La fonction publique c’est l’emploi à vie
La remise en cause du statut des fonctionnaires n’est pas à l’ordre du jour. L’emploi garanti à vie reste bien la norme dans la fonction publique. Mais ce n’est pas le cas pour tous.
Environ 17% des effectifs, soit 900.000 personnes, sont en effet composés de non-titulaires qui ont, comme dans le secteur privé, signé des CDD ou des CDI. Néanmoins, contrairement au secteur privé où la durée totale des contrats précaires ne peut légalement pas excéder 18 mois, ils peuvent s’étirer sur six ans dans le privé.
Le gel du point d’indice est compensé par les primes
L’un des principaux moteurs de la contestation est la décision du gouvernement de geler le point d’indice (qui sert de base au calcul du salaire des fonctionnaires) jusqu’en 2017. Ce point qui n’a pas bougé depuis juillet 2010 (4,63 euros) est multiplié par l’indice de traitement de chaque fonctionnaire qui varie de 300 à 800 selon le grade de celui-ci. En conséquence de quoi, le traitement ne peut être inférieur aux 1445 euros du Smic. S’il s’agit de la majeure partie de la rémunération du fonctionnaire, ce n’est pas la seule. En 2011, environ 20% était constitué de primes et autres indemnités qui varient fortement selon les personnes.
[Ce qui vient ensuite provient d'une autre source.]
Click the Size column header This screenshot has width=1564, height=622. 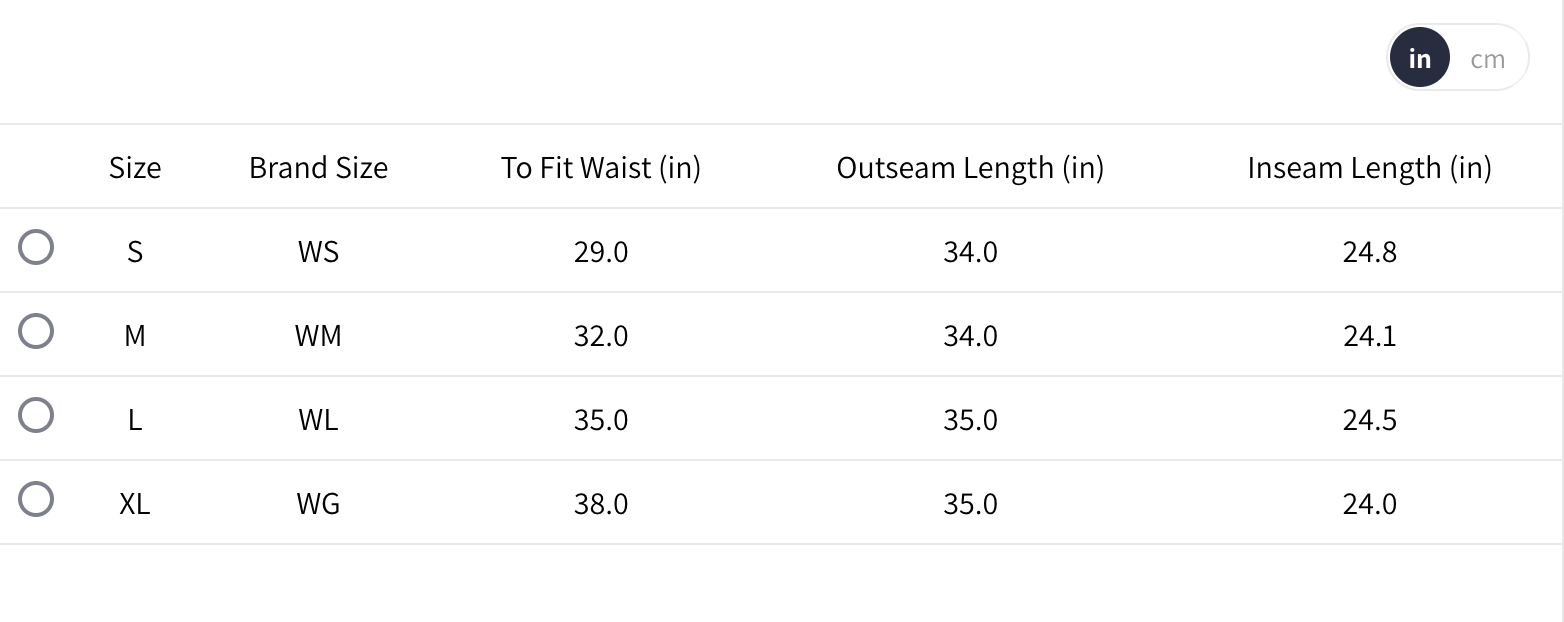click(135, 167)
Mais la hausse éventuelle de ces primes n’a pas compensé l’inflation et la hausse des cotisations retraites. Selon l’Insee, les agents de la fonction publique d’Etat ont perdu 0,8% de pouvoir d’achat en 2012 par rapport à 2011. Leurs collègues de la Territoriale ont perdu 0,5% et ceux de l’Hospitalière, 0,6%.
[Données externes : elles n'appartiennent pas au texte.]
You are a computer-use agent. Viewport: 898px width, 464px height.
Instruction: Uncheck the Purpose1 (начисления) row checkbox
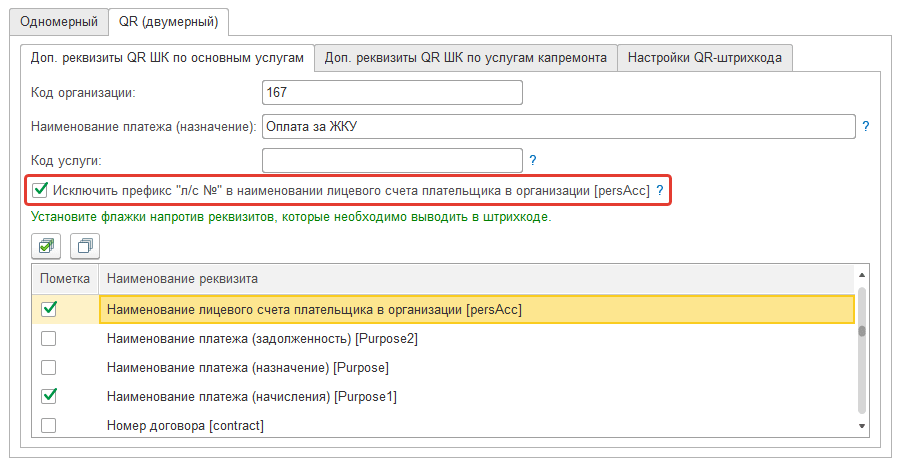(x=49, y=396)
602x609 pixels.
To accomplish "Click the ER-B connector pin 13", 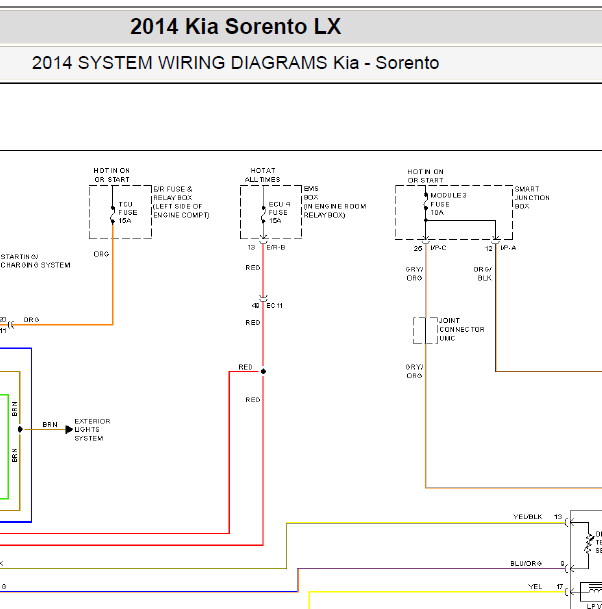I will (262, 244).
Selon la Fondation Ifrap (Institut français pour la recherche sur les administrations et les politiques publiques), ils ne sont pourtant pas à plaindre. En 2013, la directrice Agnès Verdier-Molinié affirmait à Challenges que « depuis 2007, en euros constants, les agents de l’Etat ont été augmentés de 3%, tandis que les salariés du privé ont perdu près de 1% de leur pouvoir d’achat ».
Les professeurs sont les mieux lotis
Publié début mai, le bilan social du ministère de l’Education 2012-2013 évoque une rémunération moyenne pour les enseignants s’établissant à 2470 euros. C’est, à 20 euros près, le même salaire moyen que dans le secteur privé et à 10 euros près, le même que dans le reste de la fonction publique d’Etat.
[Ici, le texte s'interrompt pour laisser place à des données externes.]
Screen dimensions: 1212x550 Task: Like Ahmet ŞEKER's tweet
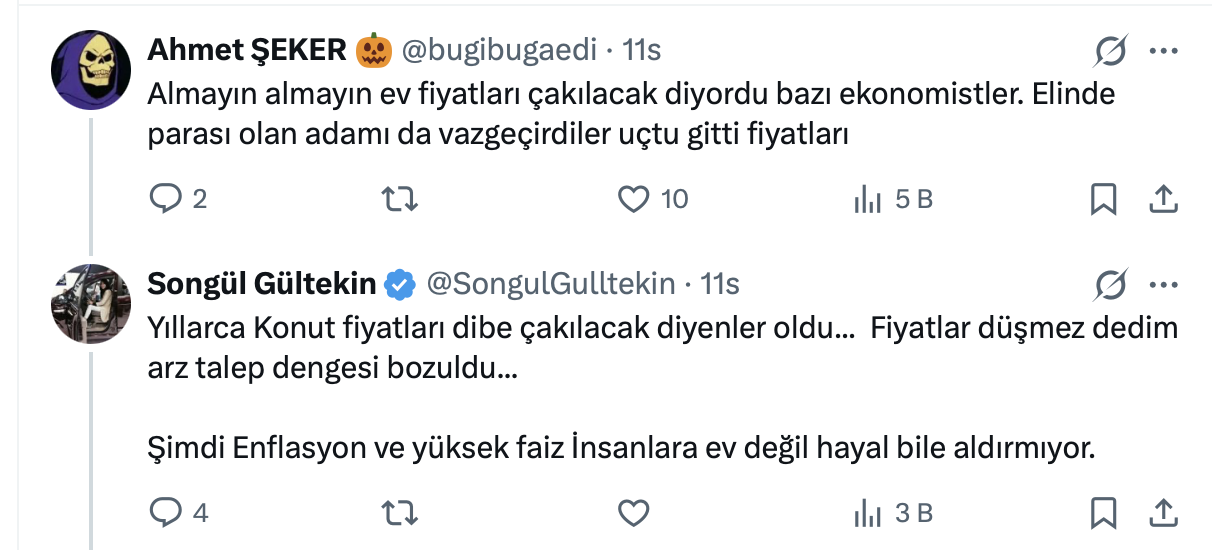pos(634,200)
Mais selon l’OCDE, « les enseignants français du primaire et du secondaire ont des salaires statutaires nettement inférieurs à la moyenne de pays de l’OCDE et aux salaires des autres diplômés du supérieur… ». En début de carrière, la France se situe 25e sur 36. Et malgré un rattrapage qui s’opère au fil de la carrière, les instituteurs finissent leur carrière à la 16e place.